Consider , and the resource theory of attention. These are well ideas in behavioural and cognitive psychology that back up our plan here.

Kicking off the conversation with a product manager shall be more fun this fashion. Personally, I also get excited when I even have to brush up on some psychology.

But I’ve found through and thru that a theory is de facto secondary to any initiative in my industry (tech). Apart from a research team and project, arguably. And it’s fair to say it helps us stay on-purpose: what we’re doing is to bring business forward, not mother science. 

Knowing the reply has real business value. Product and industrial teams could use it to design recent paid features that help sellers get their listings on higher positions — a win for each the business and the user. It could also make clear the worth of on-site real estate like banner positions and ad slots, helping drive growth in B2B promoting.

The query is about incrementality: would’ve listing (mathbb{j}) been sold, had it been ranked 1st on the outcomes page, as a substitute of fifteenth. So, we have the desire to make a causal statement. That’s hard for at the least two reasons:

  1. A/B testing comes with a price, and;
  2. there are confounders we’d like to take care of if we resort to observational methods.

Let’s expand on that.

The fee of A/B testing

One experiment design could randomise the fetched listings across the page slots, independent of the listing relevance. Breaking the inherent link between relevance and position, we might learn the effect of position on listing performance. It’s an interesting idea — but a costly one. 

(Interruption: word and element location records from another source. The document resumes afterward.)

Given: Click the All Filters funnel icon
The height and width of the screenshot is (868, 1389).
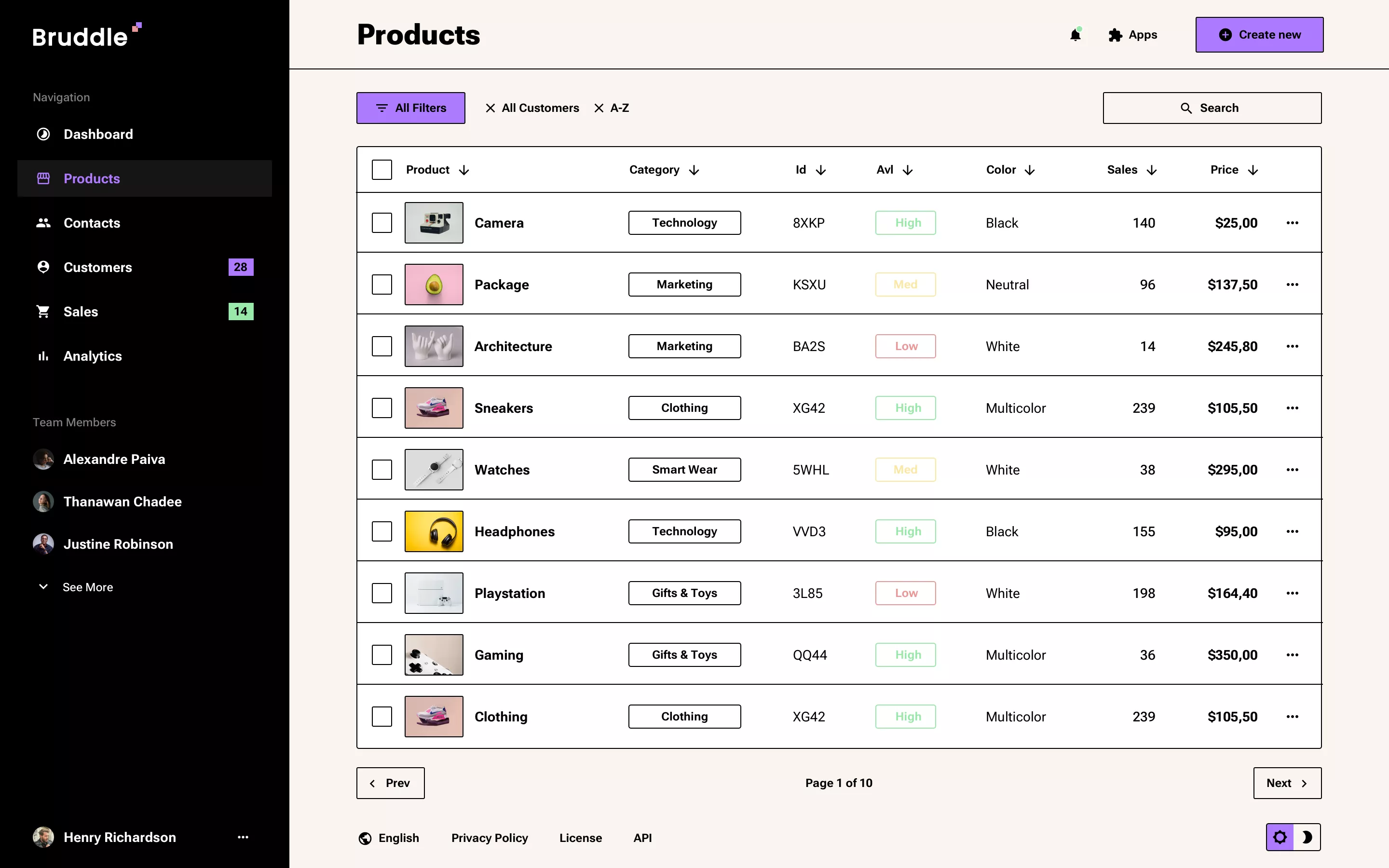Looking at the screenshot, I should point(382,108).
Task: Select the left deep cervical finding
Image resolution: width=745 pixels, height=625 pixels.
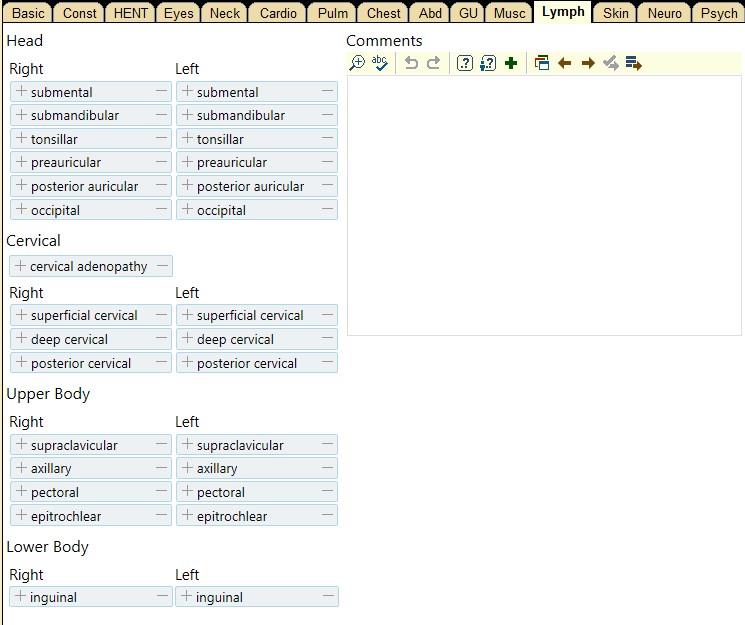Action: pos(235,339)
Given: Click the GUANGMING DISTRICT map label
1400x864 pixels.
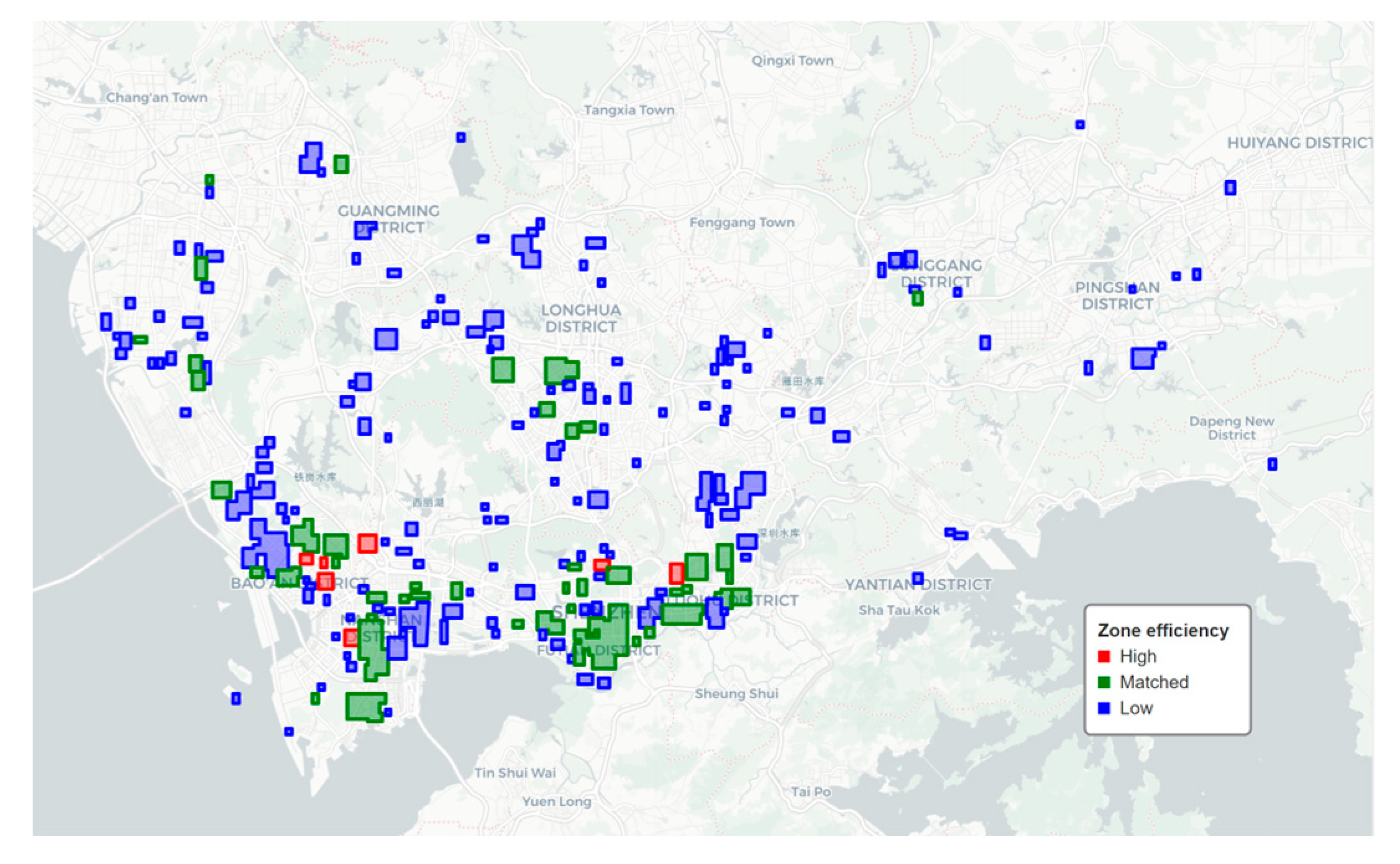Looking at the screenshot, I should point(389,219).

While it’s an affordable design for statistical inference, this setup is sort of terrible for the user and business. The user might need found what they needed—possibly even made a purchase order. But as a substitute, possibly half of the inventory they might have seen was remotely a superb match due to our experiment. This suboptimal user experience likely hurts engagement in each the short and long run — especially for brand spanking new users who’re still to see what value the platform holds for them. 

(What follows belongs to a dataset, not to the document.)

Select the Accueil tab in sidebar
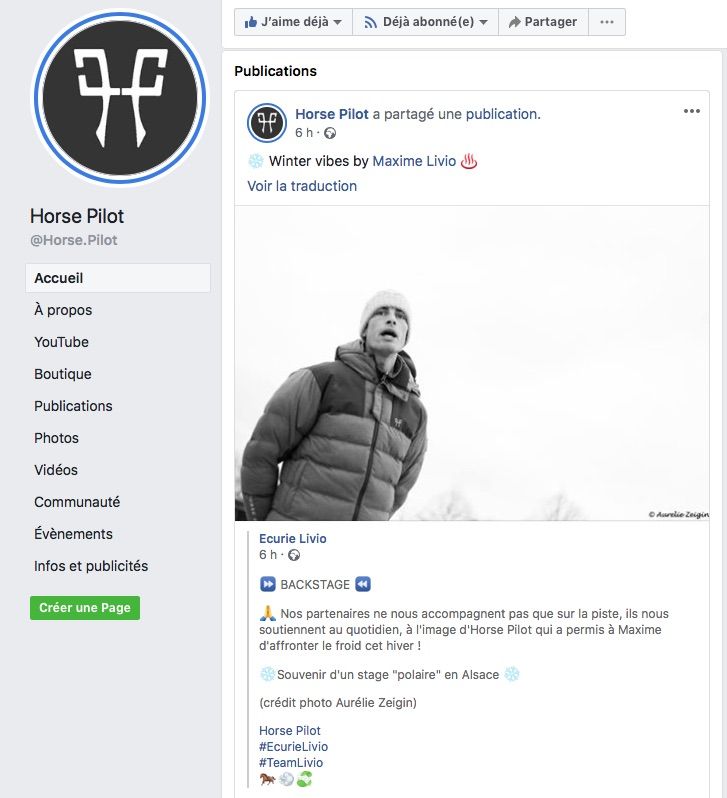 118,278
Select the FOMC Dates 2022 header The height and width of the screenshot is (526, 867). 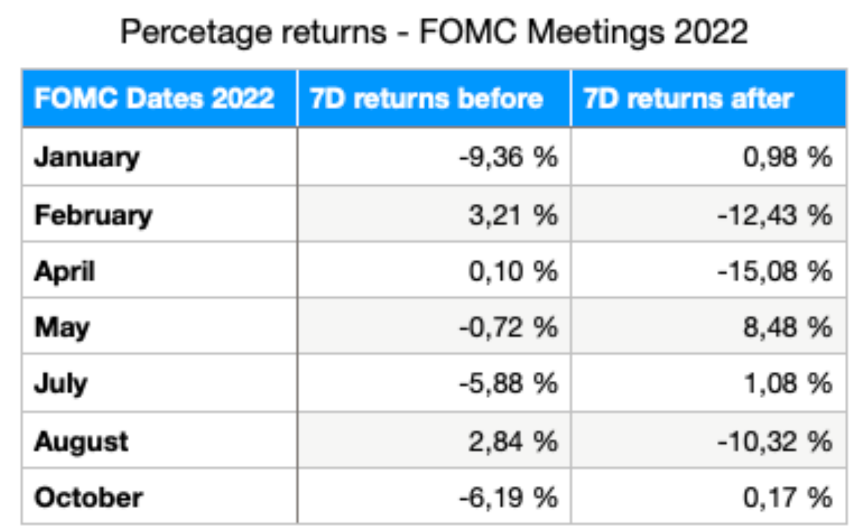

Can we expect of a approach to mitigate this loss? Still committed to A/B testing, one could expose a smaller set of users to the experiment. While it can scale down the implications, it might also stand in the best way of reaching sufficient statistical power by lowering the sample size. Furthermore, even small audiences will be answerable for substantial revenue for some firms still — those with hundreds of thousands of users. So, cutting the exposed audience shouldn’t be a silver bullet either.

Naturally, the approach to go is to depart the platform and its users undisturbed —  and still discover a approach to answer the query at hand. Causal inference is the proper mindset for this, however the query is: how can we try this exactly?

Confounders

Listings don’t just make it to the highest of the page on a superb day; it’s their quality, relevance, and the sellers’ repute that promote the rating of an inventory. Let’s call these three variables W.

What makes W tricky is that it influences each the rating of the listing and in addition the probability that the listing gets clicked, a proxy for performance.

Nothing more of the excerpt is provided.